With these critical points, you can further analyze and divide the number line into distinct intervals, which is a crucial step in solving nonlinear inequalities.

Interval notation is a way of writing subsets of the real number line. It provides a concise way to express ranges of values. For the solution of a nonlinear inequality, once you have determined which intervals satisfy the inequality, you use interval notation to express the solution set. In the inequality \((x+2)(x-1)(x-3) \leq 0\), the solution set is all \(x\) values between and including the critical points where the expression is negative or zero. This can be written in interval notation as \([-2, 3]\), where the square brackets indicate that the endpoints \(-2\) and \(3\) are included. These intervals are based on critical points and testing the sign of the expression across those intervals.

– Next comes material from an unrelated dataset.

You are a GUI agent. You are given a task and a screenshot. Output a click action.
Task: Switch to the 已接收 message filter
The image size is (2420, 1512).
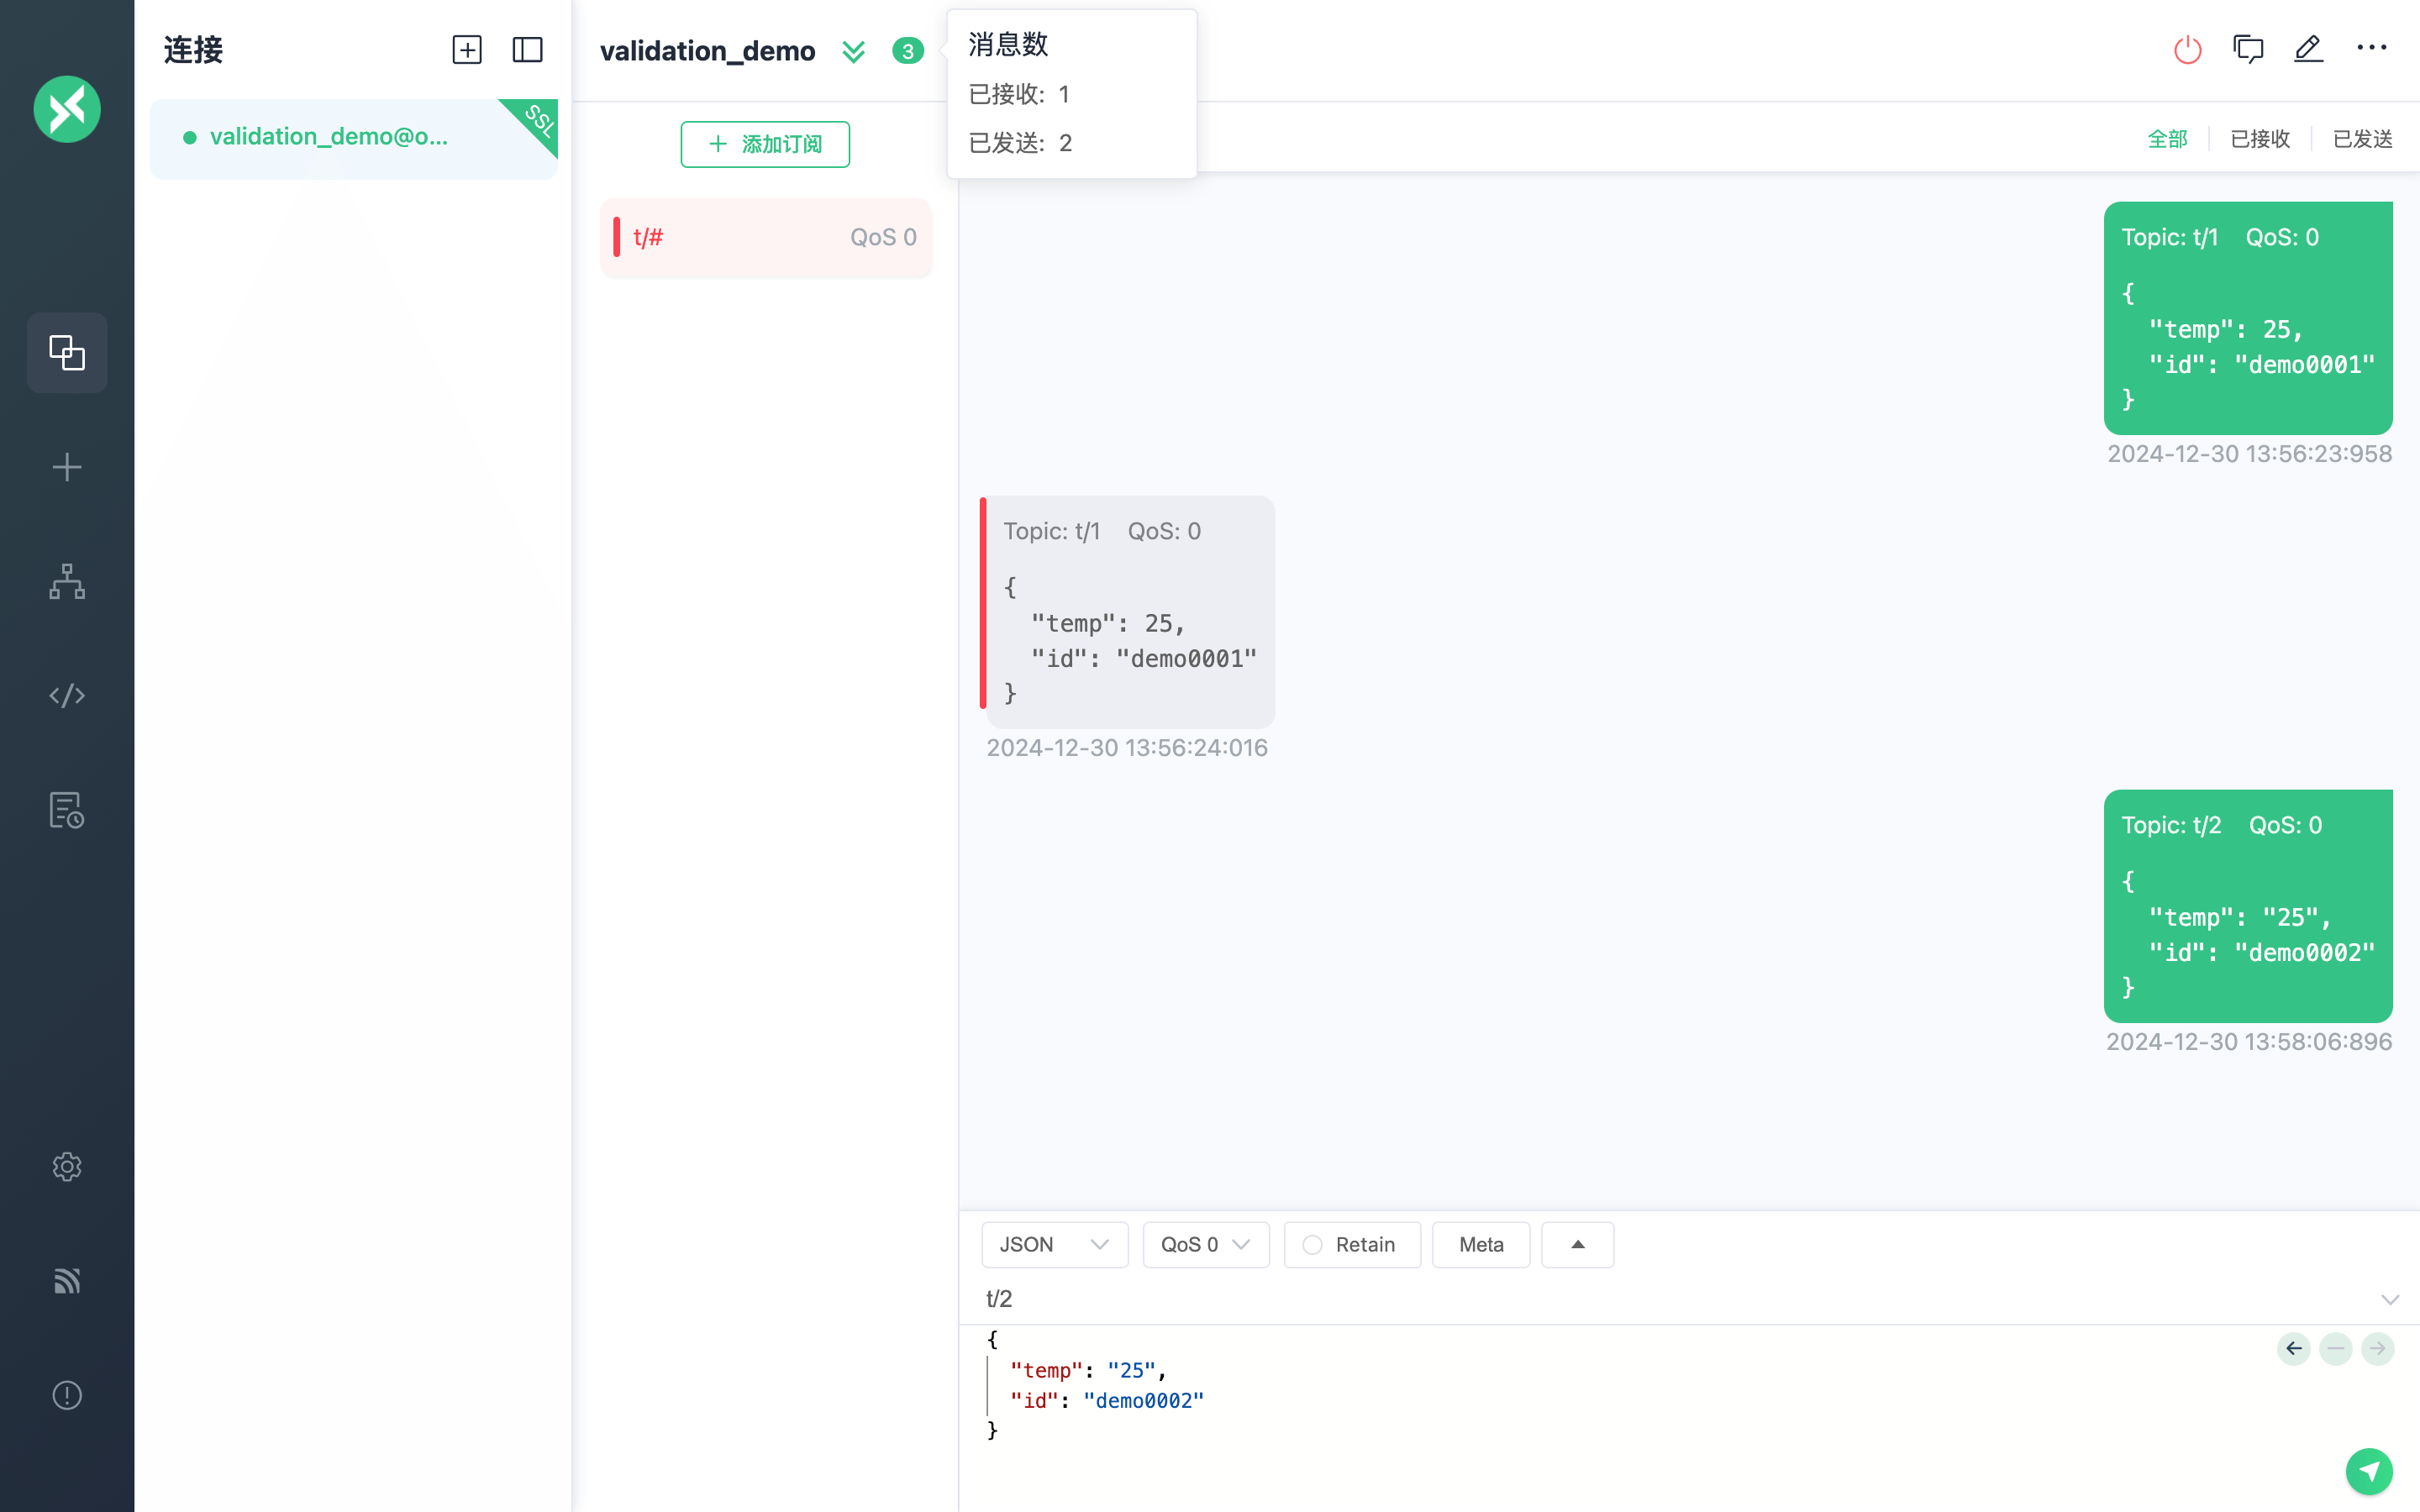[2259, 139]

The sign test is essential for determining the nature of the product or quotient expression across different intervals on the number line. After identifying critical points, you choose test points from each interval to substitute into the inequality. For the inequality \((x+2)(x-1)(x-3) \leq 0\), the intervals are \((-\infty,-2)\), \((-2,1)\), \((1,3)\), and \((3,\infty)\). Pick a test point from each, such as:

• \(x=-3\) from \((-\infty, -2)\)
• \(x=0\) from \((-2, 1)\)
• \(x=2\) from \((1, 3)\)
• \(x=4\) from \((3, \infty)\)

Evaluate the sign of the expression at each test point to determine whether the product is positive or negative. This helps in identifying which intervals satisfy the inequality.

The solution set of a nonlinear inequality consists of all the values that satisfy the inequality. To compile this set after performing the sign test and evaluating the critical points, note where the original inequality holds true. In our example, for \((x+2)(x-1)(x-3) \leq 0\), the expression is less than or equal to zero in intervals where it's negative or nullified at the critical points. Thus, the solution set is \([-2, 3]\), including the boundary points because the inequality is non-strict. This set represents all possible \(x\) values that make the inequality valid.

A number line graphically represents the ranges of solutions for inequalities. By marking the critical points on the number line and examining the intervals between them through a sign test, one can visually interpret the regions where the inequality holds.Here's how you would draw it for \((x+2)(x-1)(x-3) \leq 0\):

• Mark the critical points \(-2\), \(1\), and \(3\) on the line.
• Shade the region from \(-2\) to \(3\)
• Use a closed circle or bracket on \(-2\) and \(3\) to indicate inclusion.

This shaded portion shows all parts of the number line that satisfy the inequality, illustrating the solution set in a clear and visual manner.